** start RECORDS **
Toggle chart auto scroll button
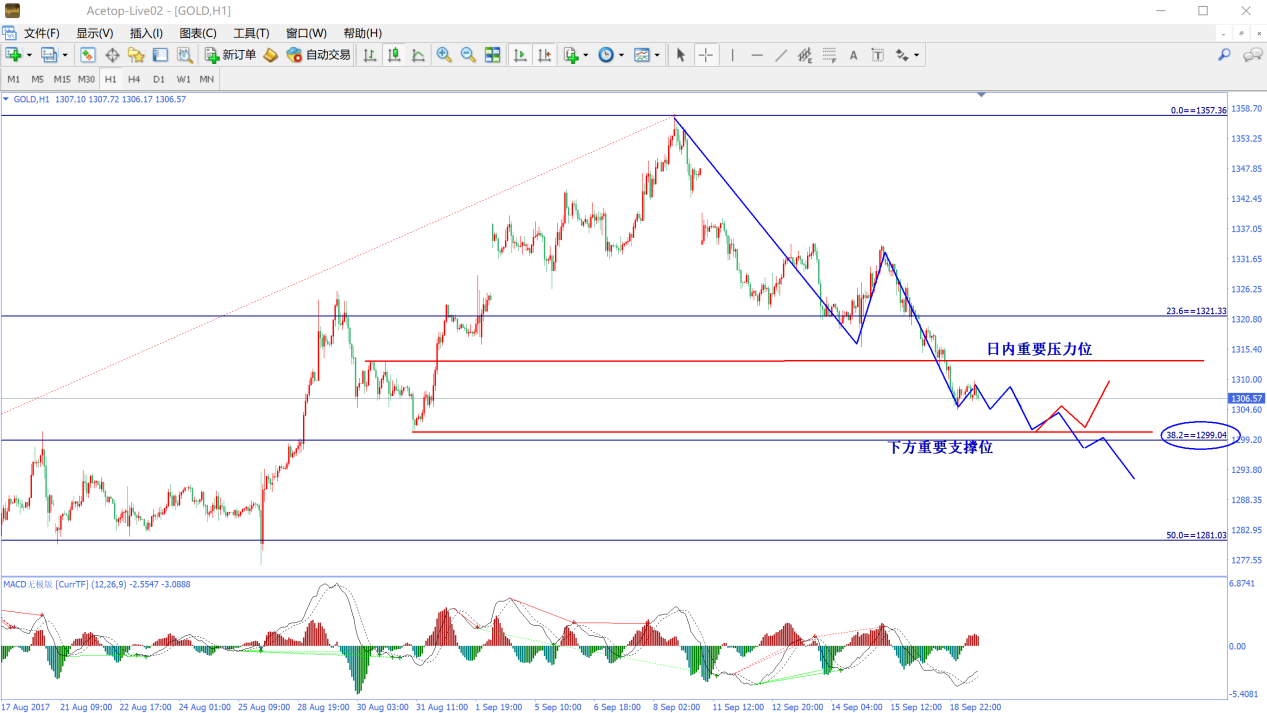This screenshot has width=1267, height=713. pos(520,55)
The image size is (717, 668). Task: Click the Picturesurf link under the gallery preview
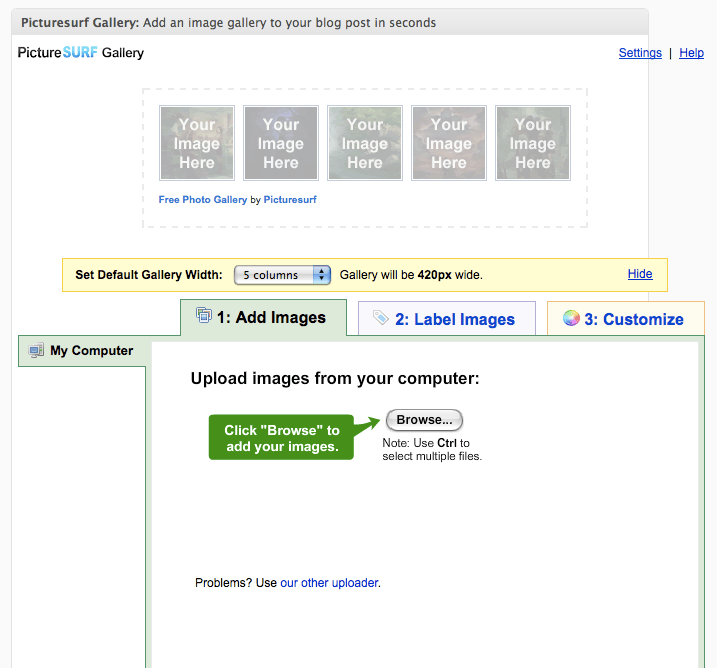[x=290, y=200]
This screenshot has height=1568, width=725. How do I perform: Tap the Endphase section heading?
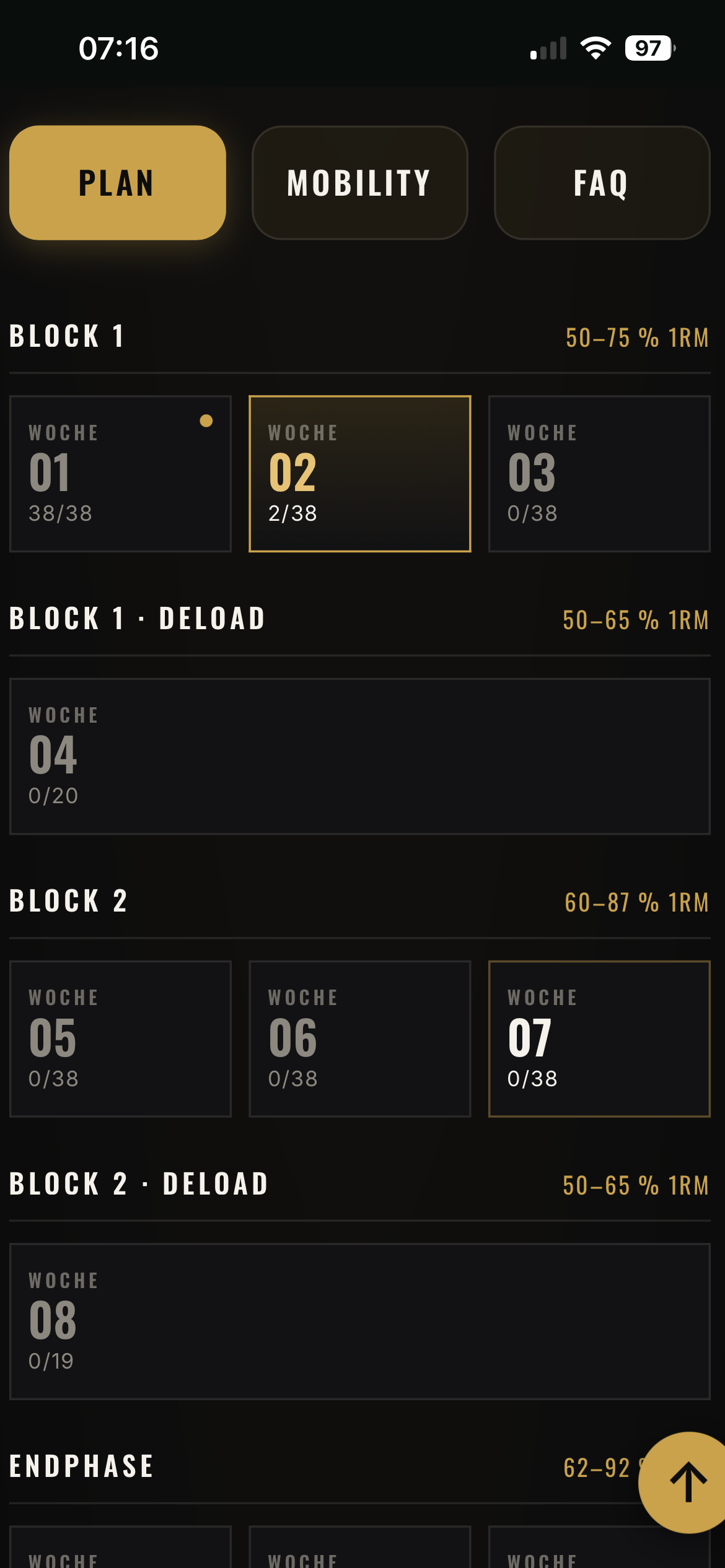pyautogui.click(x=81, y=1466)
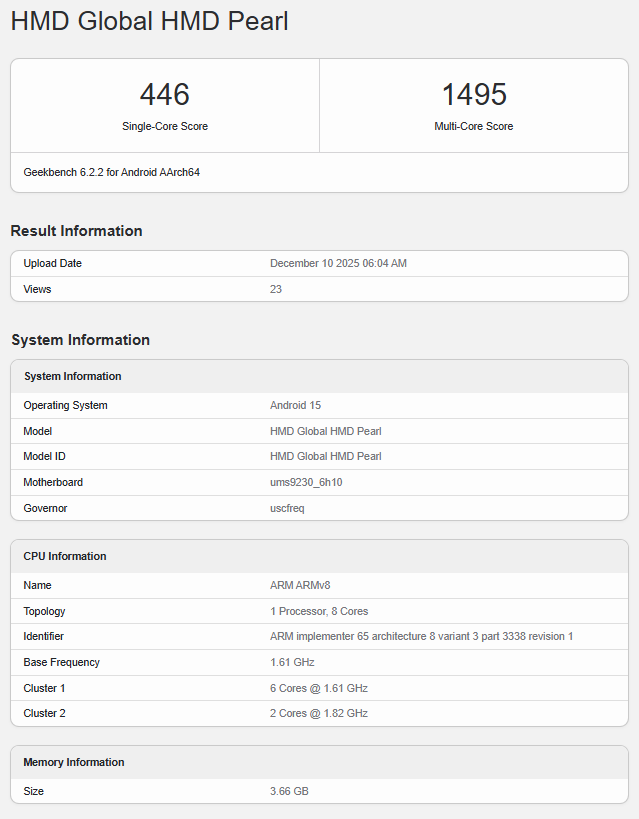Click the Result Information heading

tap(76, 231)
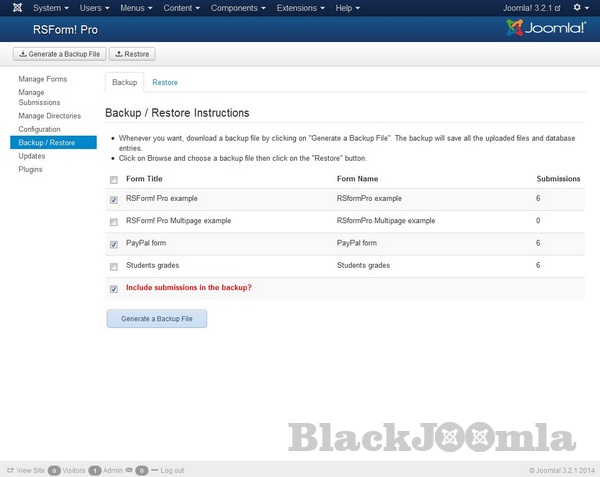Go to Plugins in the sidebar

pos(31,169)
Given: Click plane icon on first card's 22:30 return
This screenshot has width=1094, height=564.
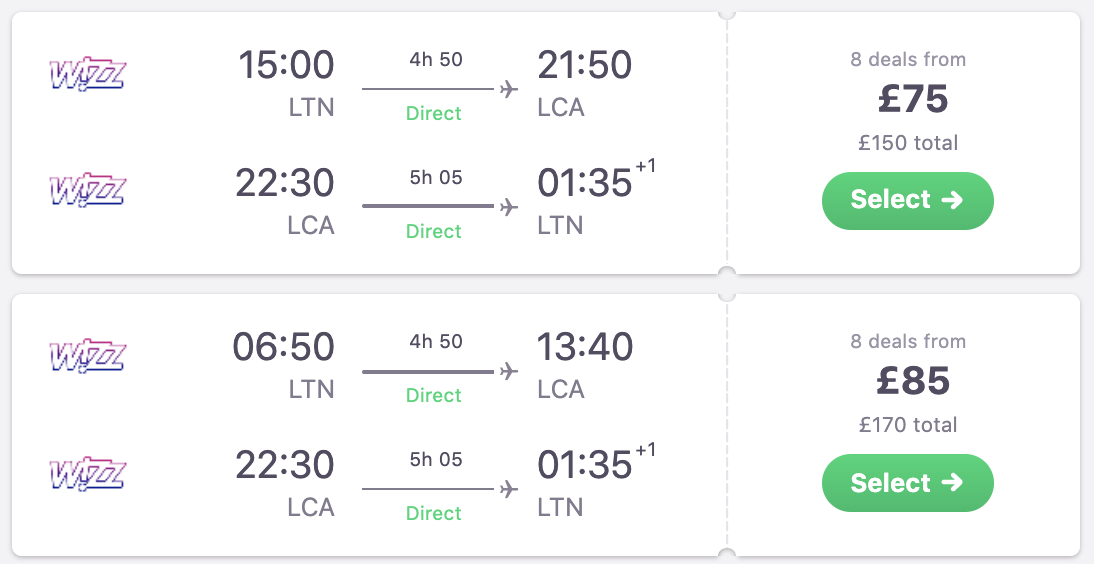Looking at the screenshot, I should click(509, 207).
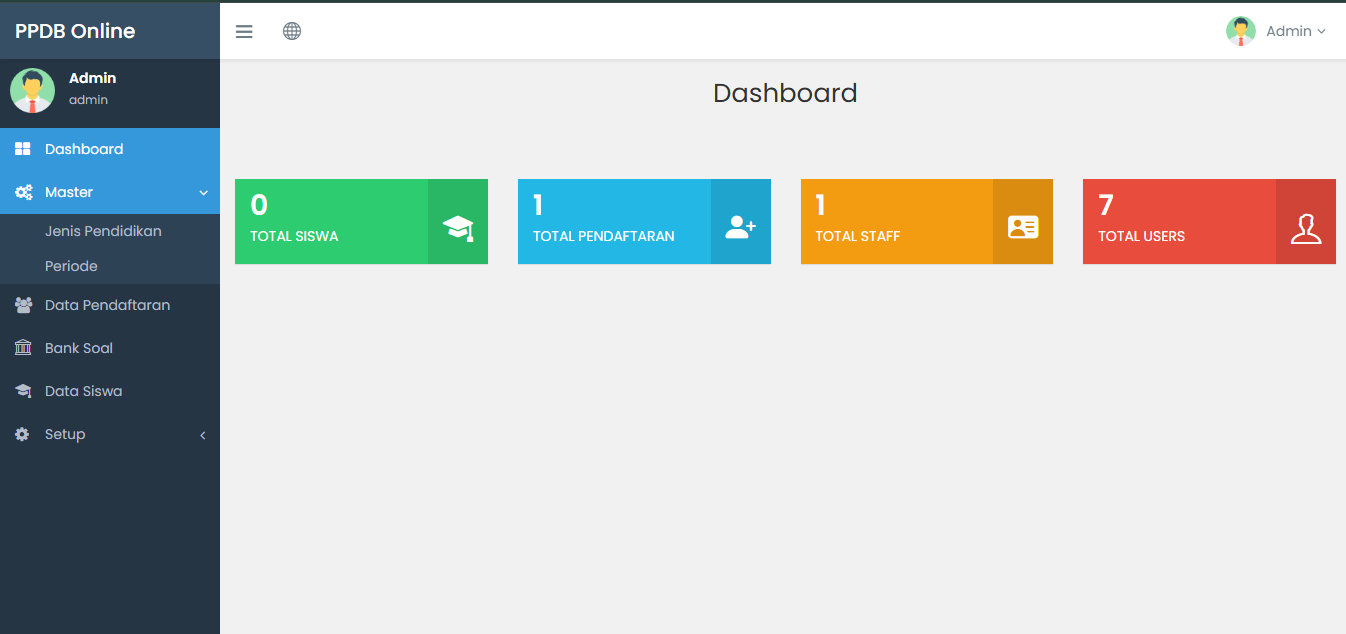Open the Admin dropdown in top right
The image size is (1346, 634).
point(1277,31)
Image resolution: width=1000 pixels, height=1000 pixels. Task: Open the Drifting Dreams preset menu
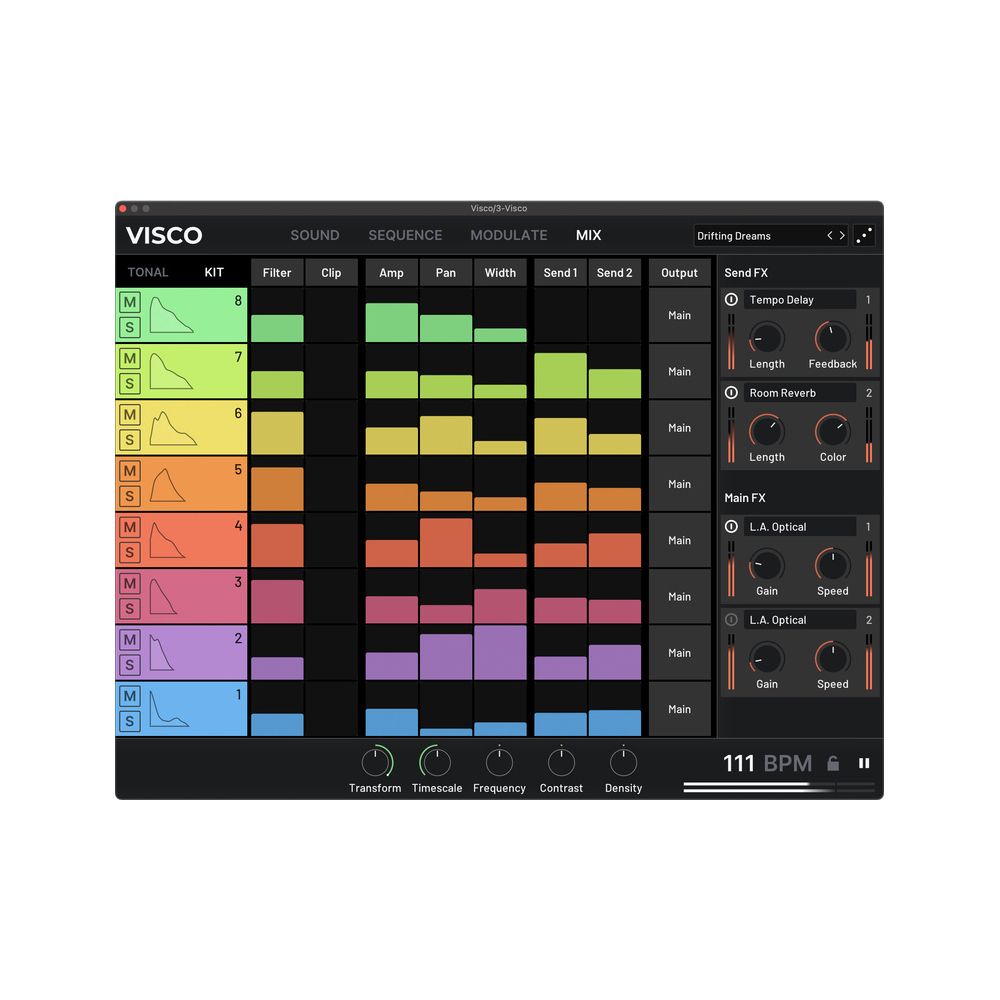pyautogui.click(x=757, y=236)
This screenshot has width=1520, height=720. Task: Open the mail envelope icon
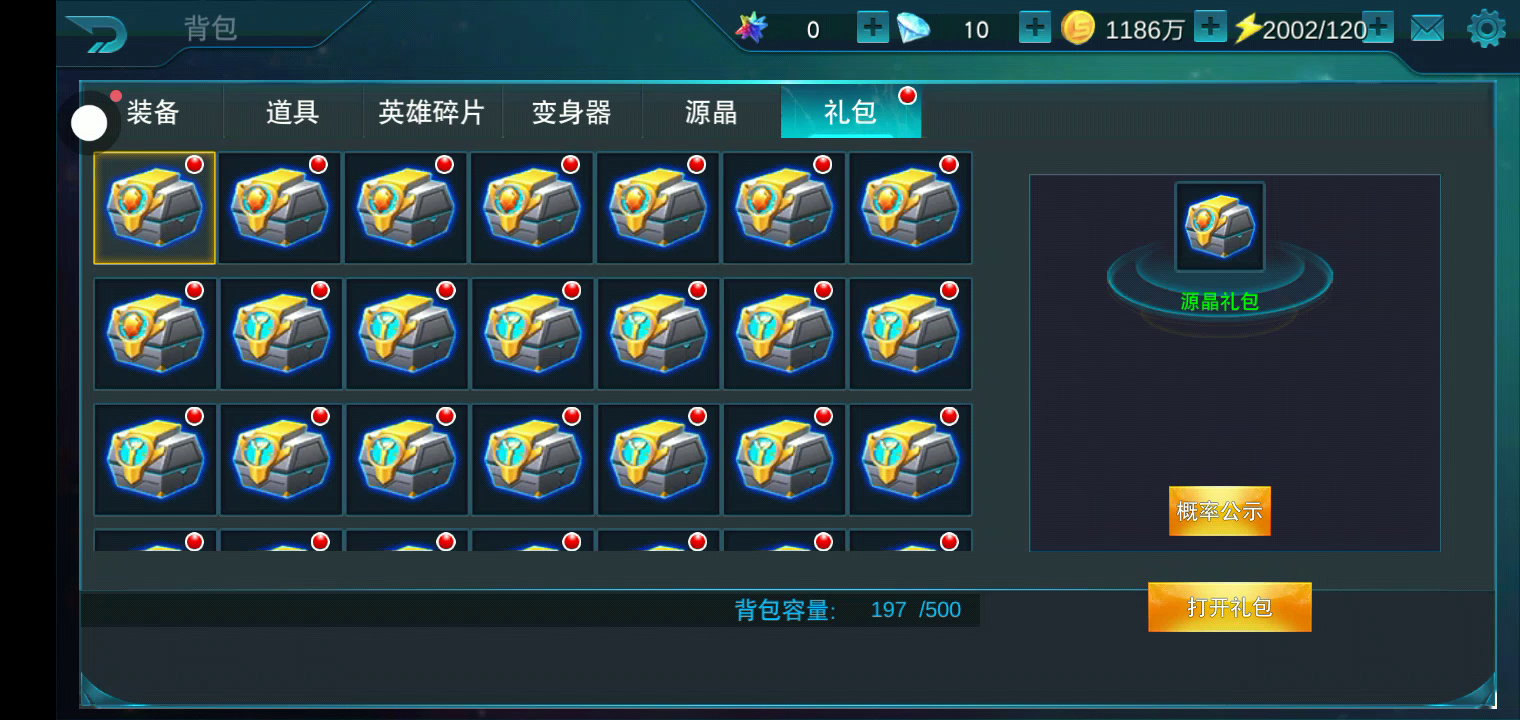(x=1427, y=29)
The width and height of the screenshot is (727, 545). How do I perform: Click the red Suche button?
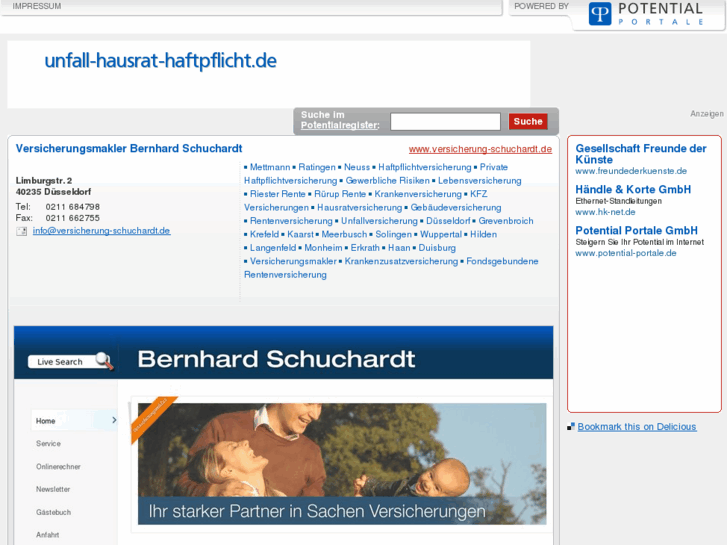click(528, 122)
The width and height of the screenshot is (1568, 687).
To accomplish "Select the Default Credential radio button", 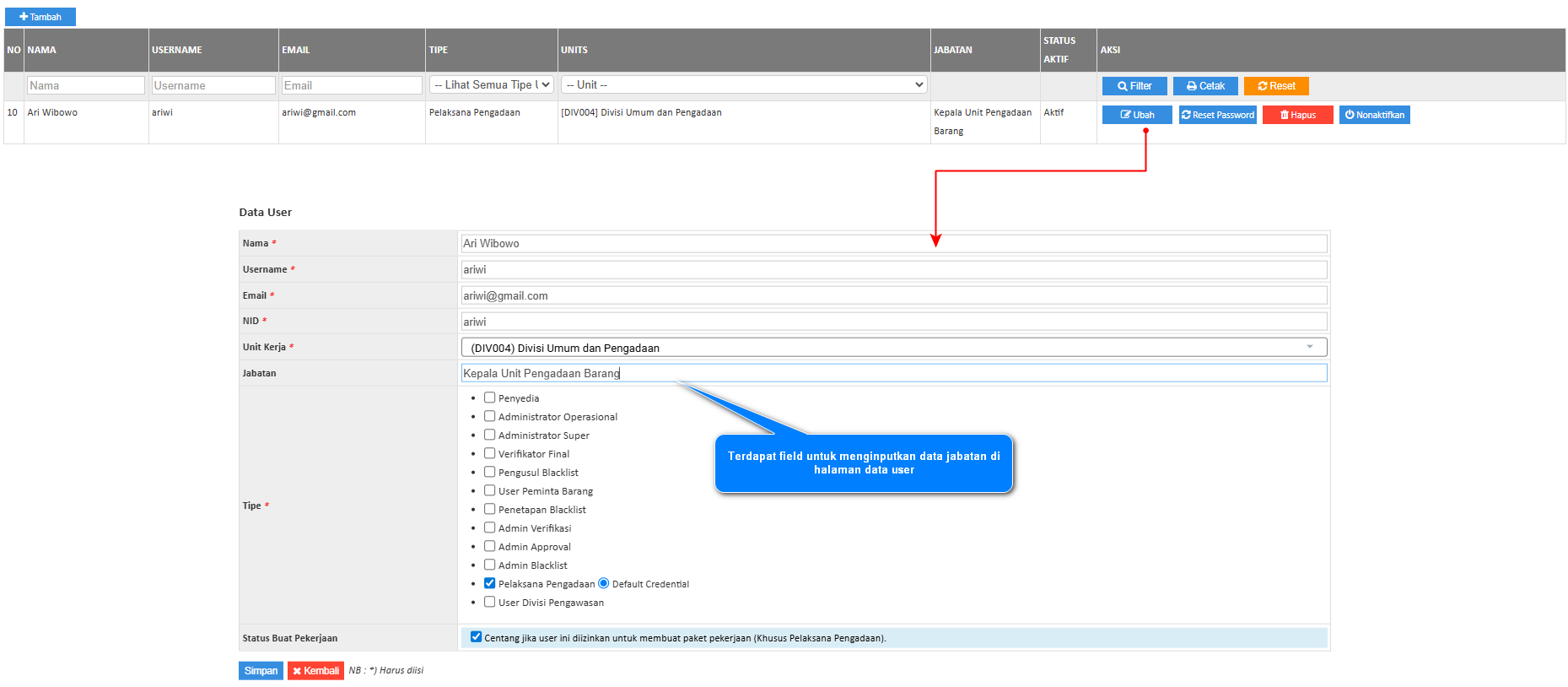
** end RECORDS **
WHAT THE EXERCISE ASKS: Convert all the records above into a numbered list with one line per item, skipping blank lines and leaving out the pictures.

SOLUTION:
1. Toggle chart auto scroll button
2. This screenshot has width=1267, height=713. pos(520,55)
3. The image size is (717, 668). Task: Click the Picturesurf link under the gallery preview
4. [x=290, y=200]
5. This screenshot has height=1568, width=725. How do I perform: Tap the Endphase section heading?
6. pyautogui.click(x=81, y=1466)
7. Click the Result Information heading
8. tap(76, 231)
9. Go to Plugins in the sidebar
10. pos(31,169)
11. Given: Click plane icon on first card's 22:30 return
12. This screenshot has width=1094, height=564.
13. Looking at the screenshot, I should click(509, 207).
14. Open the Admin dropdown in top right
15. The image size is (1346, 634).
16. point(1277,31)
17. Image resolution: width=1000 pixels, height=1000 pixels. Task: Open the Drifting Dreams preset menu
18. pyautogui.click(x=757, y=236)
19. This screenshot has width=1520, height=720. Task: Open the mail envelope icon
20. (x=1427, y=29)
21. The width and height of the screenshot is (727, 545). How do I perform: Click the red Suche button?
22. click(528, 122)
23. The width and height of the screenshot is (1568, 687).
24. To accomplish "Select the Default Credential radio button", 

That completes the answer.